Disciplinarians: how far can HR influence the process

The EAT has issued a stark warning to HR departments not to interfere with a decision-maker's independence when it comes to deciding degrees of guilt. The case illustrates the risks of producing early drafts of an outcome letter without the protection of legal professional privilege.

HR departments routinely advise on disciplinary and grievance processes. In 2013, in the context of a public sector NHS employment dispute (Chhabra v West London Mental Health NHS Trust [2013] UKSC 80), the Supreme Court confirmed that HR's remit ought to be confined to:

  • ensuring the correct procedure was followed;
  • checking the investigation had covered all relevant matters;
  • reviewing the outcome letter for clarity; and
  • advising the decision-maker on how similar misconduct had been dealt with in the past to achieve consistency.

In Ramphal v Department for Transport (UKEAT/0352/14), the EAT reviewed the Supreme Court's guidance and ordered a fresh hearing of a case in which the original Employment Tribunal had found the dismissal to have been fair. It is helpful to put the facts in context:

  • Mr Ramphal was an Aviation Security Compliance Inspector.
  • He spent much of his time travelling in a company car, and was entitled to expenses for subsistence while he was on the road.
  • Following an audit of petrol use, personal use of the car and other "suspicious" expenses, a disciplinary investigation was initiated under a Mr Goodchild, as investigating and decision-making officer.
  • Mr Goodchild, who had not dealt with a disciplinary matter before, met Mr Ramphal and undertook a detailed investigation and sent a draft report to HR.
  • The draft made some criticisms of Mr Ramphal, but found his explanations to be credible, and that any misuse had not been deliberate. He recommended a finding of misconduct and the imposition of a final warning.
  • There then followed six months of to and fro between HR and Mr Goodchild revising the outcome letter, after which all the initial exculpatory findings had been removed and replaced with negative ones. The finding was transformed into one of gross negligence, with summary dismissal as the sanction.

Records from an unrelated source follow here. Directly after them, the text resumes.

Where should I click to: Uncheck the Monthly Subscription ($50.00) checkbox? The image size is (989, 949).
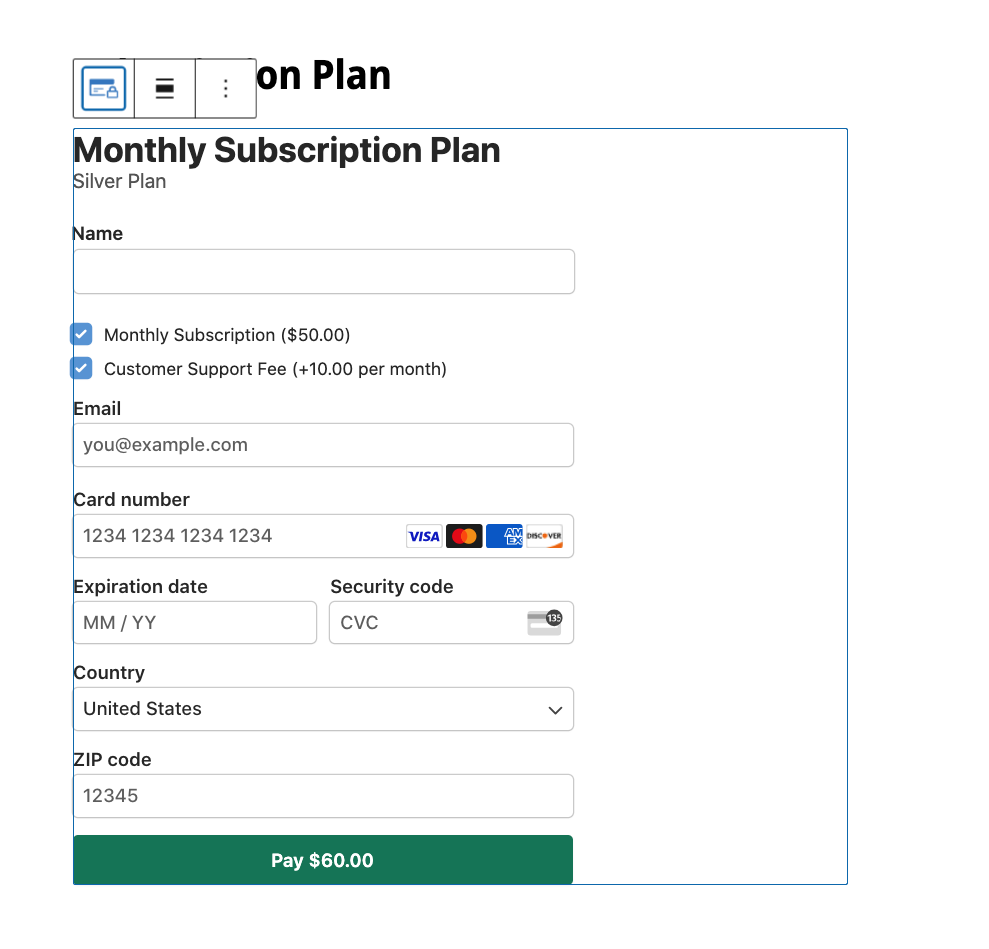pyautogui.click(x=82, y=334)
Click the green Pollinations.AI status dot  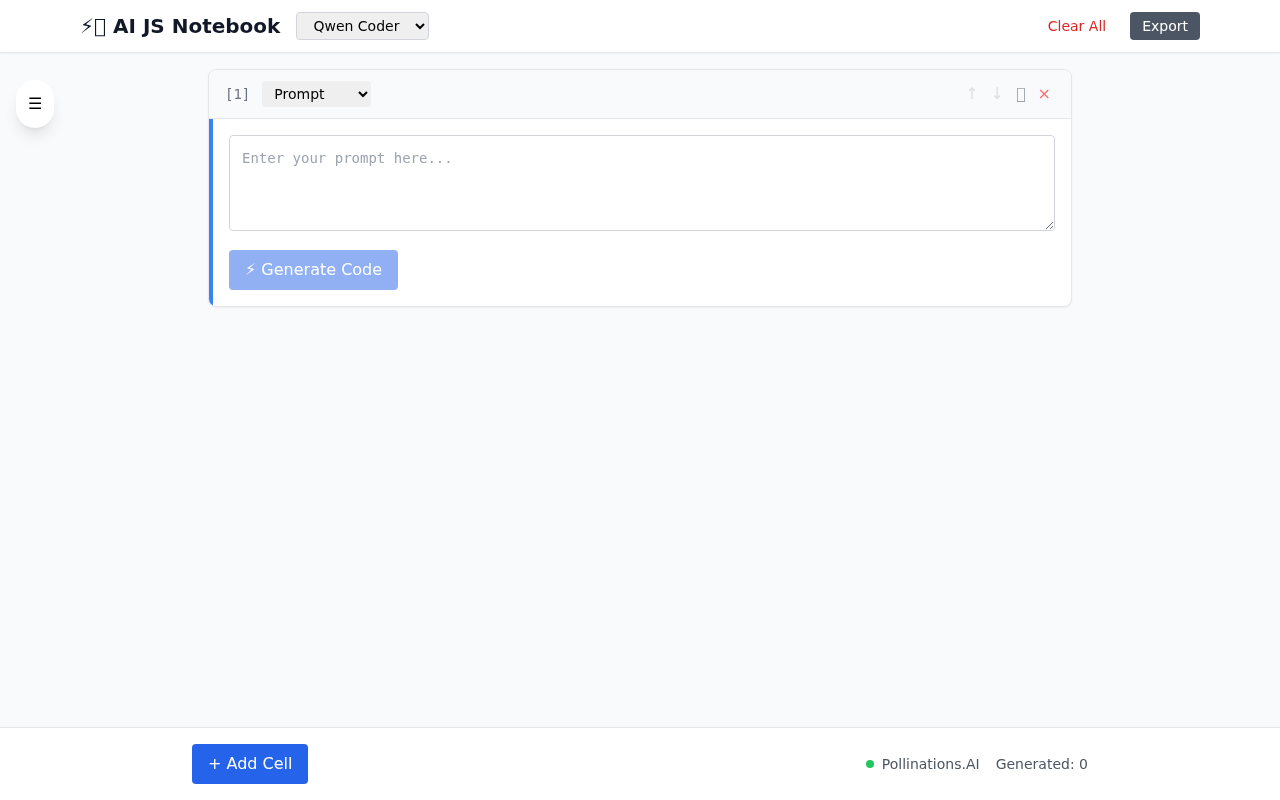pyautogui.click(x=869, y=763)
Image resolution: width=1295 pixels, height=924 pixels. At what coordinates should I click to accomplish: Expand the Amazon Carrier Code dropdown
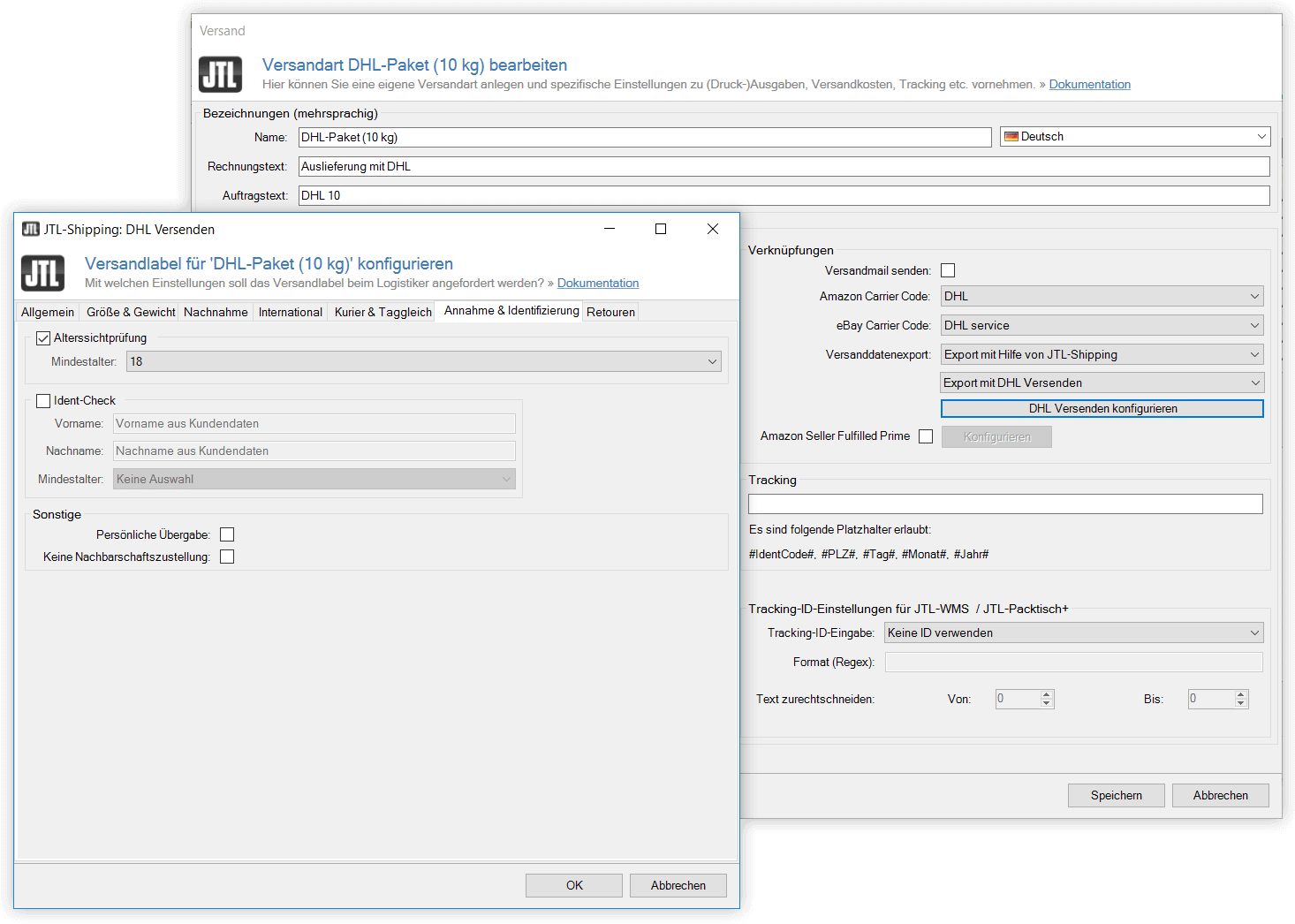pyautogui.click(x=1102, y=297)

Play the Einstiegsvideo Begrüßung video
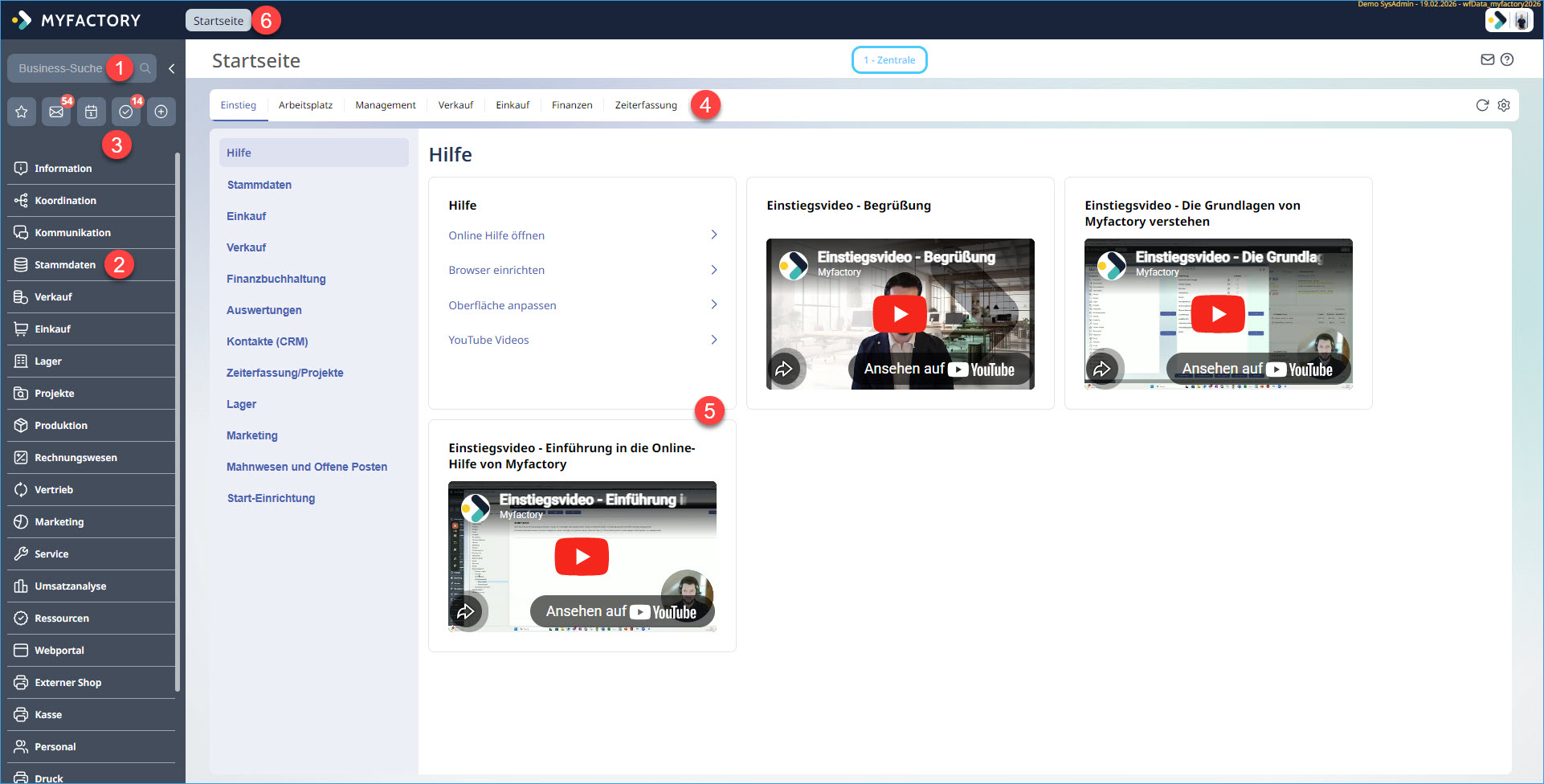pyautogui.click(x=900, y=314)
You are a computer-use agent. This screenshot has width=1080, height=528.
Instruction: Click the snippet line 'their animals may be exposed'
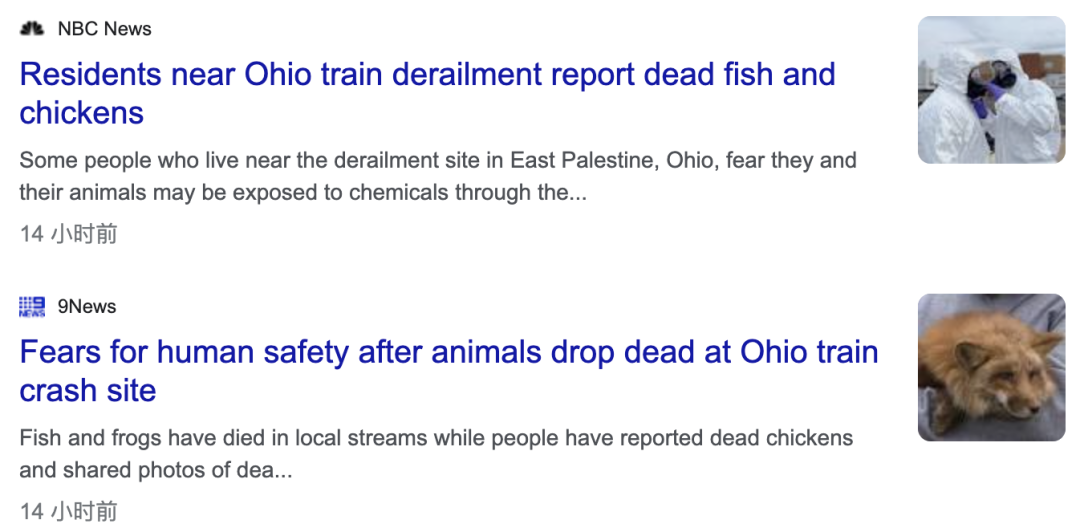[303, 192]
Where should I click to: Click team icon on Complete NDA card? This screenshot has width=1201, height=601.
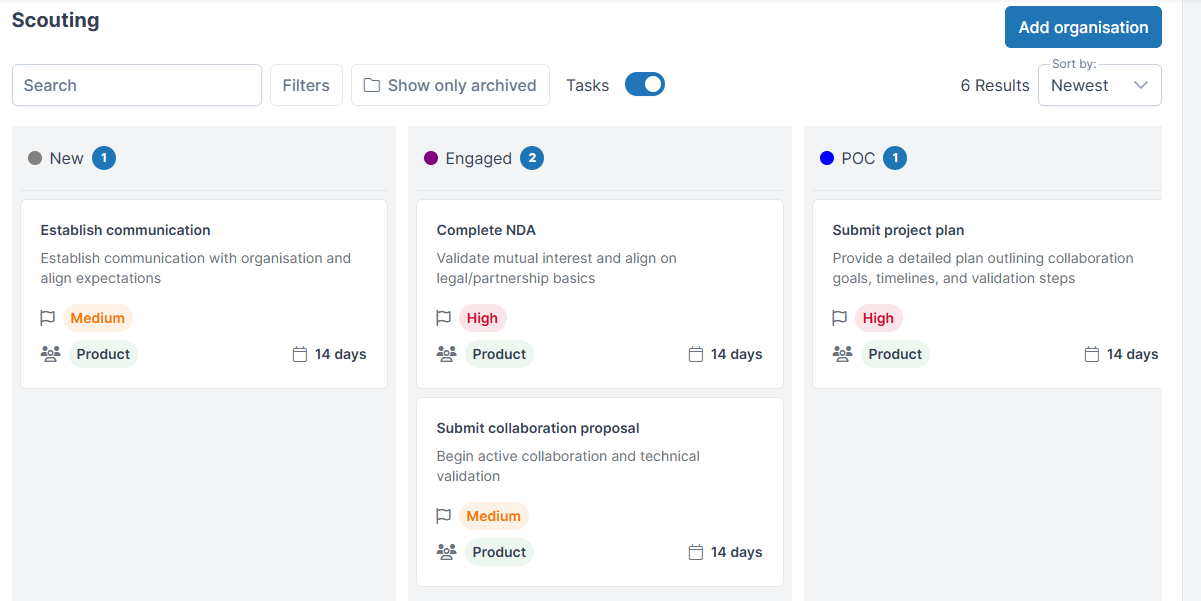coord(447,354)
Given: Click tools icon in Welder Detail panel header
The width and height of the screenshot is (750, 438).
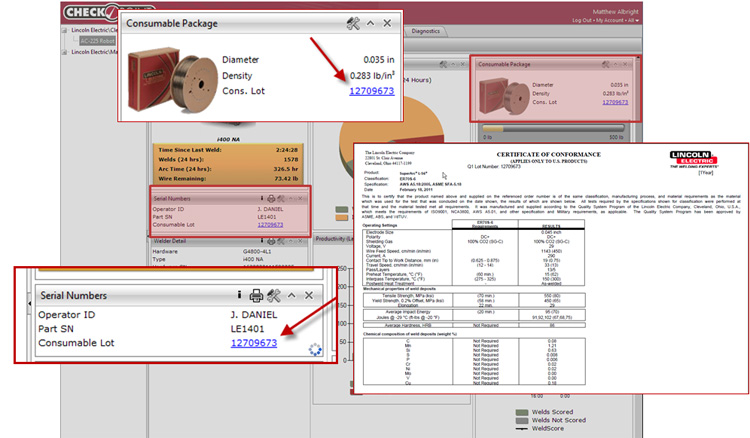Looking at the screenshot, I should 278,240.
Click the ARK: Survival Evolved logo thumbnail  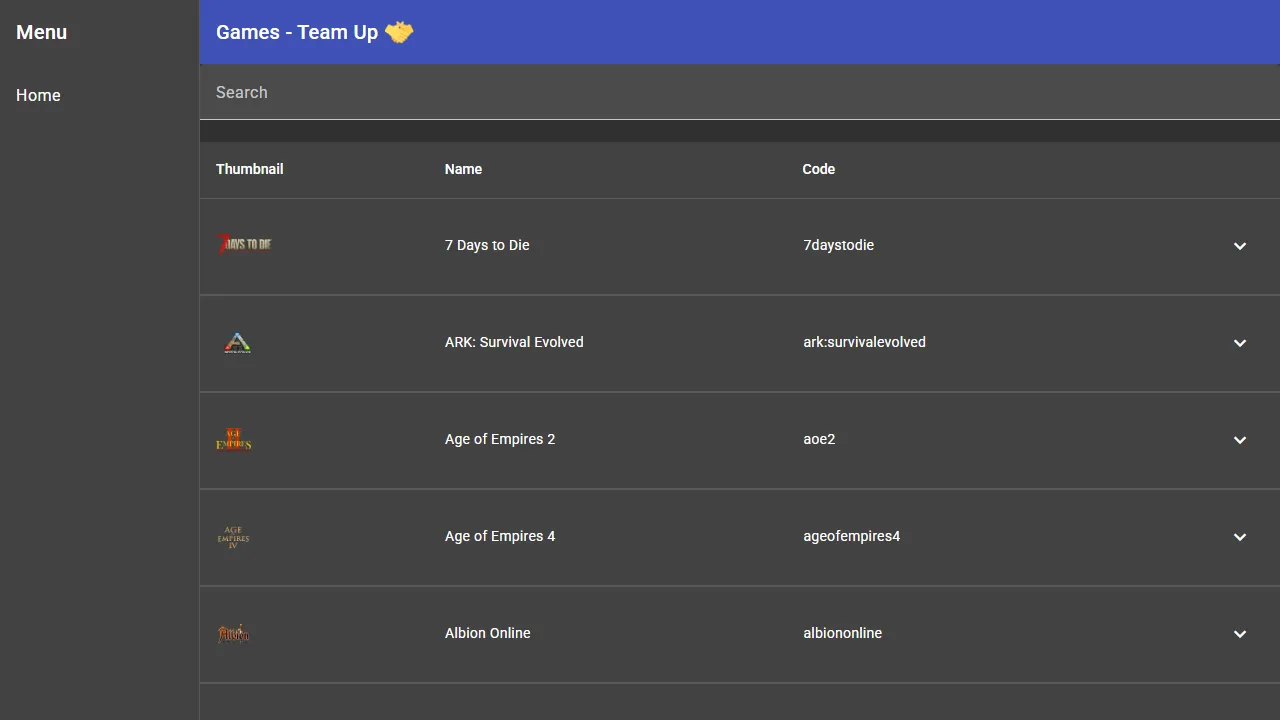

Given the extreme nature of HR's intervention in this case, it is surprising the initial Employment Tribunal regarded the dismissal as fair, and not at all surprising that this was overturned on appeal. The EAT was at pains to criticise the wholesale revision of Mr Goodchild's original findings, stating that HR should not advise on culpability. The case was sent back to the Employment Tribunal for a new hearing.

The case gives several lessons for HR advisers:

  1. The Supreme Court's guidance applies to all disciplinary investigations, not just those in the public sector or where a contractual disciplinary policy is in place.
  2. Overstepping the mark, and interfering with the decision-maker's assessment of whether an employee is guilty will usually render the final decision unsafe.
  3. Influencing the sanction is also inappropriate, except where this is driven by a desire to achieve consistency of outcome.
  4. Producing a number of drafts of an outcome letter, or discussing a draft over email, is dangerous. Those drafts and/or emails are usually disclosable documents in any litigation, and will enable the Employment Tribunal to examine each iteration of the document. Significant changes will inevitably require a clear and cogent explanation.
  5. Involving lawyers in the process can go some way to mitigating that risk because legal advice is not usually disclosable as it is privileged. However, clients should beware of assuming that every document or email sent to, or copied to, a lawyer will always be protected by privilege, and specific advice should be sought as early in the process as possible so that the right protocols are put in place to maximise the chance of privilege being available.